▸ **STATED PROBLEM A**: Pull out every line of the records that contains the string "size".

▸ **TEXT EXTRACT**:
I do agree if your mental scores are say 10+ you might have a little preparation though.
@ Donovan: What I mean is IF you had gotten said chance would you have channeled?
It's very situation-dependent. If it's necessary to keep the party alive I will suck up some incidental healing of enemies. (Remember the 1-point channel that stabilized a bunch of folks? That could've been much worse if I'd healed more and accidentally awakened enemies.)
Generally I dislike highly gamely dice-ruled scenarios because we (as players) are going out of our way to make characters who have special stories to tell, and it's very unsatisfying to just die because of the whims of randomness. John McClane dies randomly; Die Hard ends after 15 minutes. Frodo fails his Stealth roll while the Nazgul search for him; Lord of the Rings ends in just a few chapters. RPGs are a hybrid of drama and game, so I often shoot for scenarios in which characters have dramatic situations where life and death matters and a character's sacrifice, if it happens, is meaningful.

▸ **Data for locating visible targets**:
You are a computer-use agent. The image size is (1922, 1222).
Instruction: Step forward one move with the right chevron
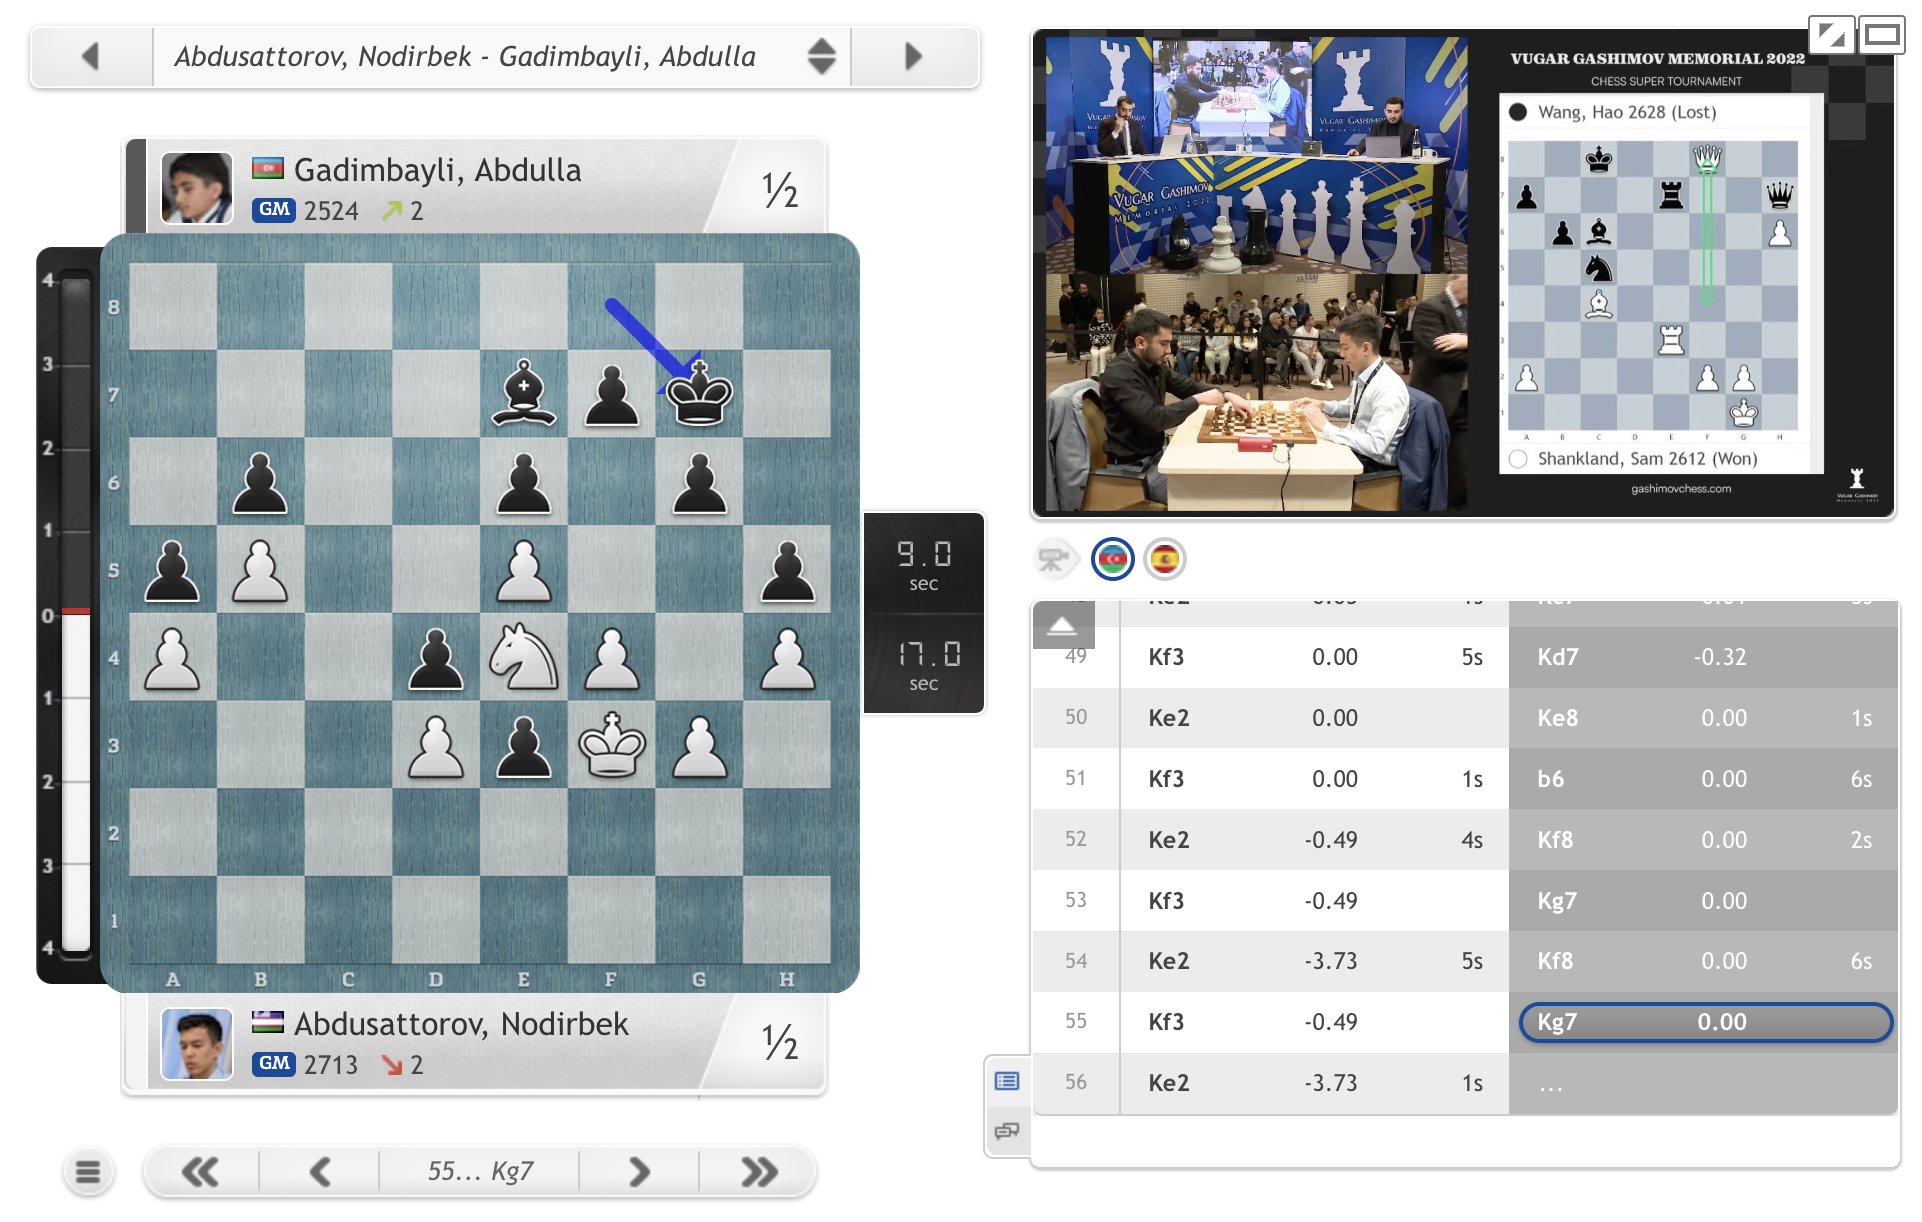(x=638, y=1170)
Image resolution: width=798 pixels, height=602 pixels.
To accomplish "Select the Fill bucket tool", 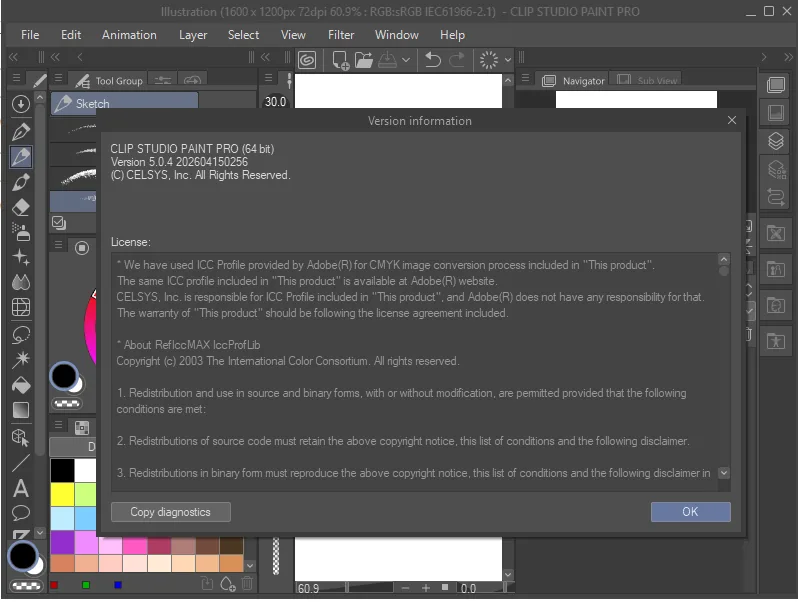I will tap(21, 385).
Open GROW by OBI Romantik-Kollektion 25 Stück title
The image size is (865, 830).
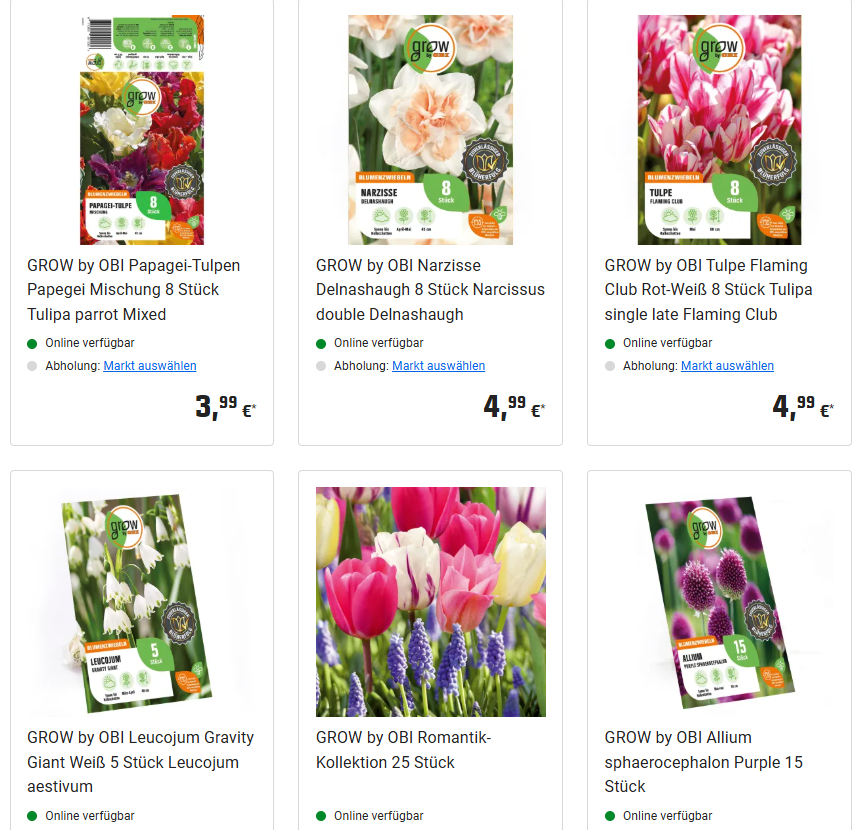pos(403,749)
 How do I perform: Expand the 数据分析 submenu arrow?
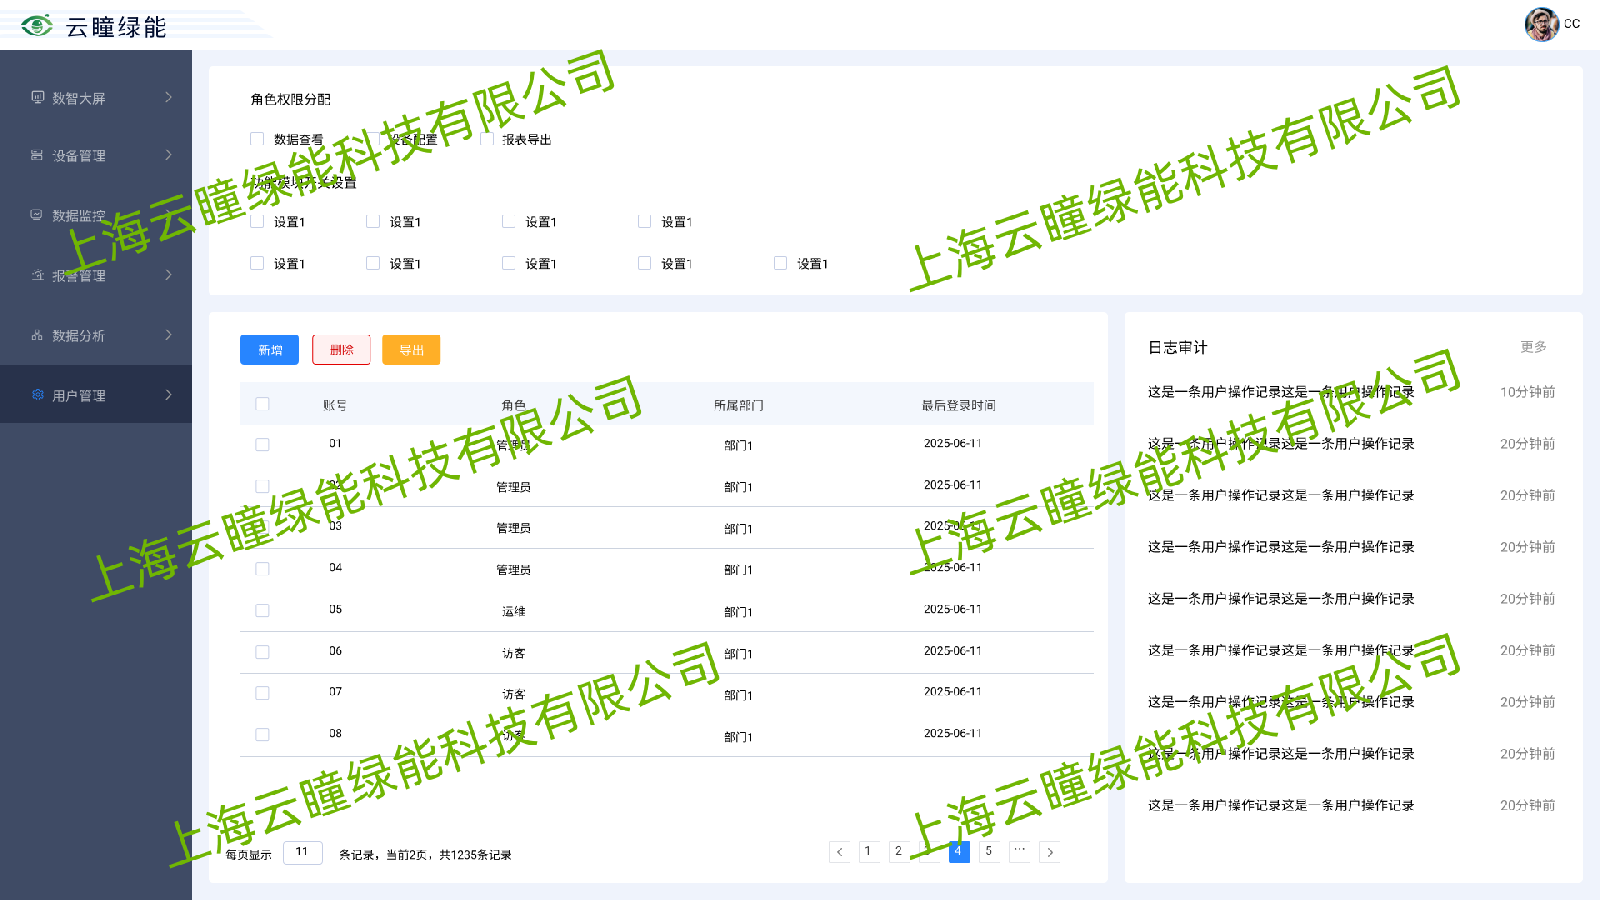pyautogui.click(x=168, y=335)
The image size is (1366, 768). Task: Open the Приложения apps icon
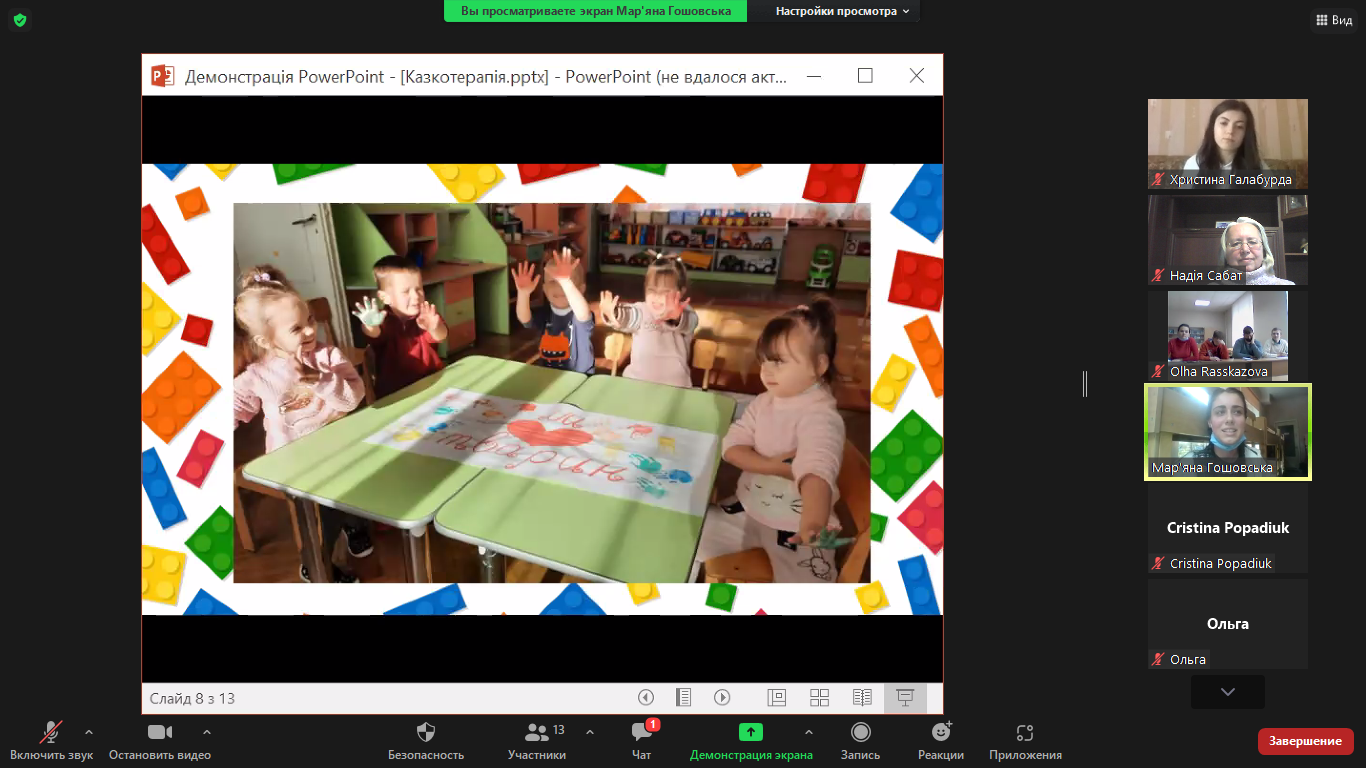click(x=1025, y=733)
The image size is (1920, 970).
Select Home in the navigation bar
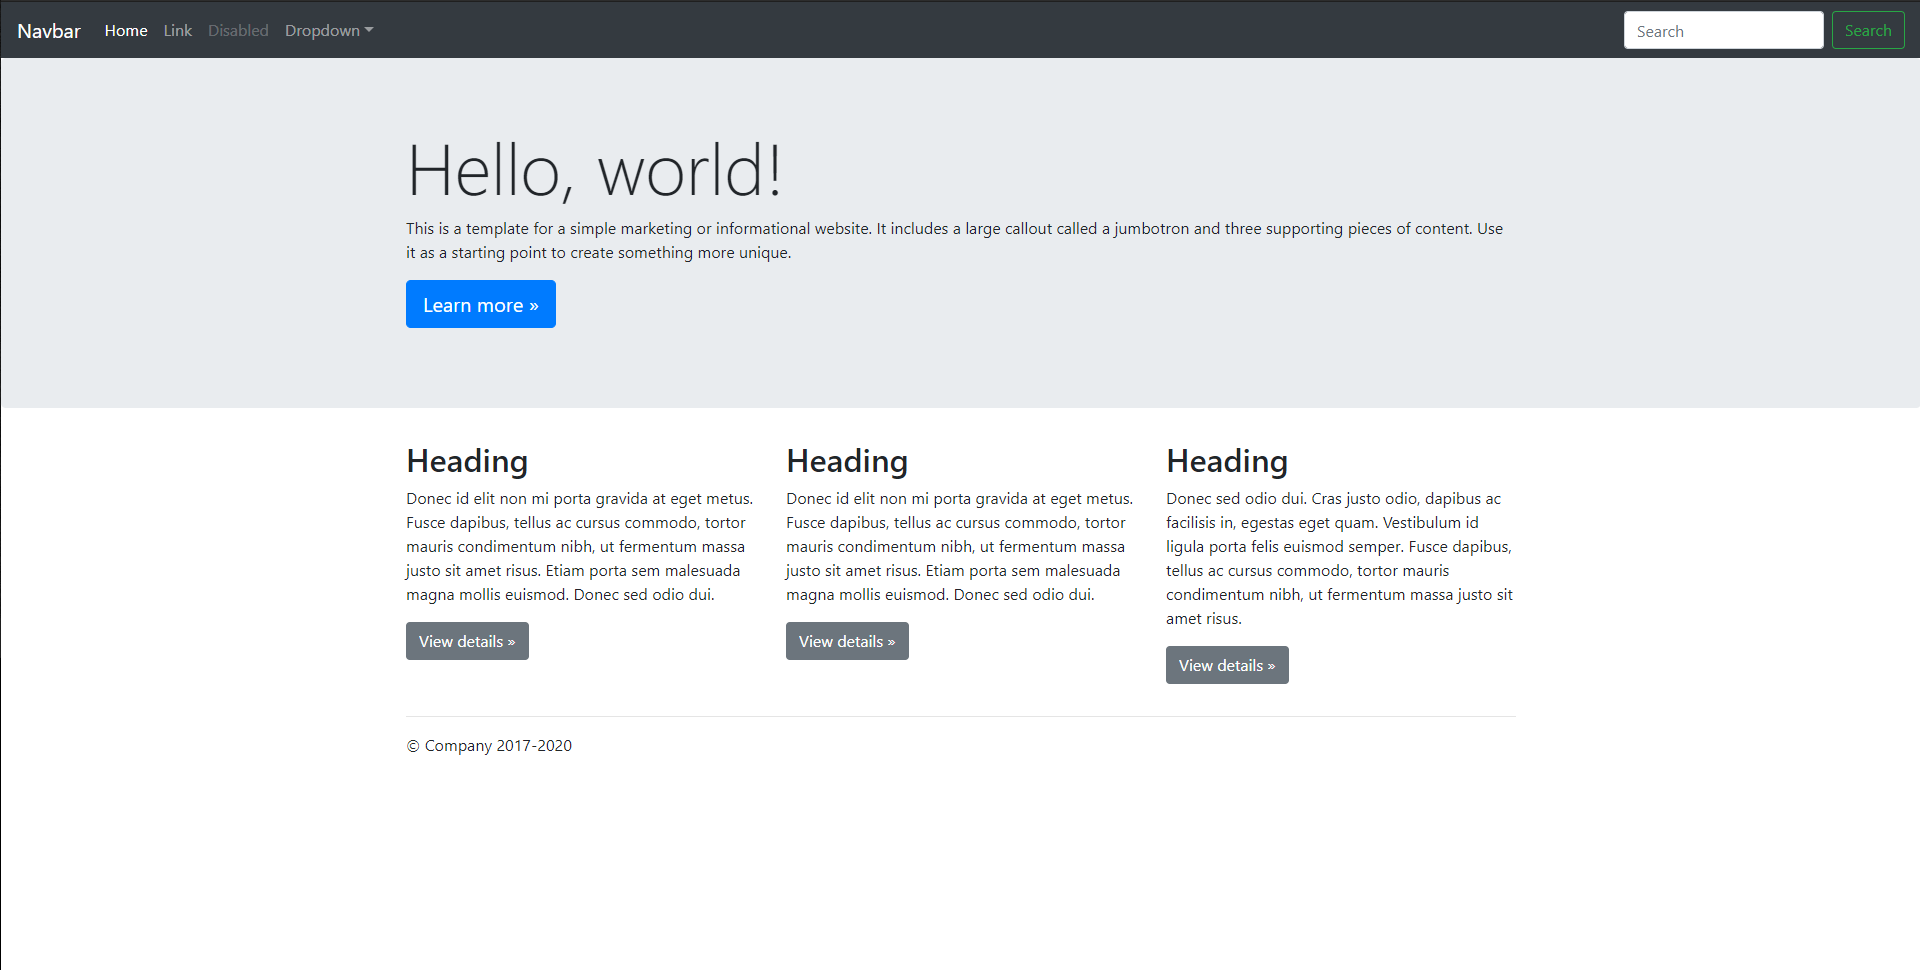[125, 30]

▸ **STATED PROBLEM B**: Repeat the passage of the post on role-playing games starting with "It's very situation-dependent." and going on through "happens, is meaningful.".

▸ **COMPLETE OUTPUT A**:
You are a computer-use agent. The image size is (1922, 1222).
The image size is (865, 830).
The image size is (1366, 768). Task: Open the Приложения apps icon
The image size is (1920, 970).

▸ **COMPLETE OUTPUT B**:
It's very situation-dependent. If it's necessary to keep the party alive I will suck up some incidental healing of enemies. (Remember the 1-point channel that stabilized a bunch of folks? That could've been much worse if I'd healed more and accidentally awakened enemies.)
Generally I dislike highly gamely dice-ruled scenarios because we (as players) are going out of our way to make characters who have special stories to tell, and it's very unsatisfying to just die because of the whims of randomness. John McClane dies randomly; Die Hard ends after 15 minutes. Frodo fails his Stealth roll while the Nazgul search for him; Lord of the Rings ends in just a few chapters. RPGs are a hybrid of drama and game, so I often shoot for scenarios in which characters have dramatic situations where life and death matters and a character's sacrifice, if it happens, is meaningful.